Source document.

━━━

A more rigorous comparison framework is necessary. First, regarding data volume: it is not sufficient to base conclusions on two isolated daily campaigns when working with a high-frequency sounding system capable of continuous autonomous operation. Such a limited dataset renders the study vulnerable to event-specific anomalies and does not support general conclusions. Second, the DDM method is based on least-squares fits and therefore not just offers more physically grounded and statistically supported results but also provides per-measurement error estimates. This is a valuable benchmark that should be used more proactively in the comparison. The analysis could be strengthened if the authors include error bars for the DDM-derived values shown as black dots in Figs. 5 and 6. These error bars (appropriately adjusted when smoothing is applied) would allow readers to better assess the reliability of DDM itself and to identify deviations in the other methods that fall outside acceptable uncertainty bounds.
In conclusion, while the manuscript may serve a purpose in highlighting deficiencies in certain vertical drift estimation methods, it must undergo significant methodological revision and adopt a more candid interpretation of its results before being considered for publication. Specifically, the scope of the data must be expanded, and the analysis must incorporate uncertainty quantification and a more critical evaluation of the tested methods.
A few specific technical and editorial comments follow below.
L. 69-70: Digisondes can detect specific reflection points and measure Doppler shifts at those points, enabling full vector drift estimations.

━━━

Set exercise 1. According to the review text, what do Digisondes measure at the specific reflection points they detect?

━━━

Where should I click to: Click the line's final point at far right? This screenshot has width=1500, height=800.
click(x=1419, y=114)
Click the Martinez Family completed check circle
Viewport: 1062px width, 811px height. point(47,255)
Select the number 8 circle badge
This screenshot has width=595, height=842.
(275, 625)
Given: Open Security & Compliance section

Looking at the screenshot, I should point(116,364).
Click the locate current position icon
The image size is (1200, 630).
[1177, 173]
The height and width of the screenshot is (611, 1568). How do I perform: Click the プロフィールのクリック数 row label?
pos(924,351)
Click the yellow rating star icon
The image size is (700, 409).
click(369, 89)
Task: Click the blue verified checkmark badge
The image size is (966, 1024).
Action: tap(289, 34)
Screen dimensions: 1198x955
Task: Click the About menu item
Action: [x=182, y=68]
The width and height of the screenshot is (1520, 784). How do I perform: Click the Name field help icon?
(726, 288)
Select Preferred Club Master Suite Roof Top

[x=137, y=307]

━━━

Set exercise 2. Reproduce everything in the records from their start down to the line containing "click(369, 89)", substituting "Privacy" for "Security" and leaving everything else unchanged.

Task response 1. Doppler shifts

Task response 2.
Where should I click to: Click the line's final point at far right? This screenshot has width=1500, height=800.
click(x=1419, y=114)
Click the Martinez Family completed check circle
Viewport: 1062px width, 811px height. point(47,255)
Select the number 8 circle badge
This screenshot has width=595, height=842.
(275, 625)
Given: Open Privacy & Compliance section

Looking at the screenshot, I should point(116,364).
Click the locate current position icon
The image size is (1200, 630).
[1177, 173]
The height and width of the screenshot is (611, 1568). How do I perform: Click the プロフィールのクリック数 row label?
pos(924,351)
Click the yellow rating star icon
The image size is (700, 409).
click(369, 89)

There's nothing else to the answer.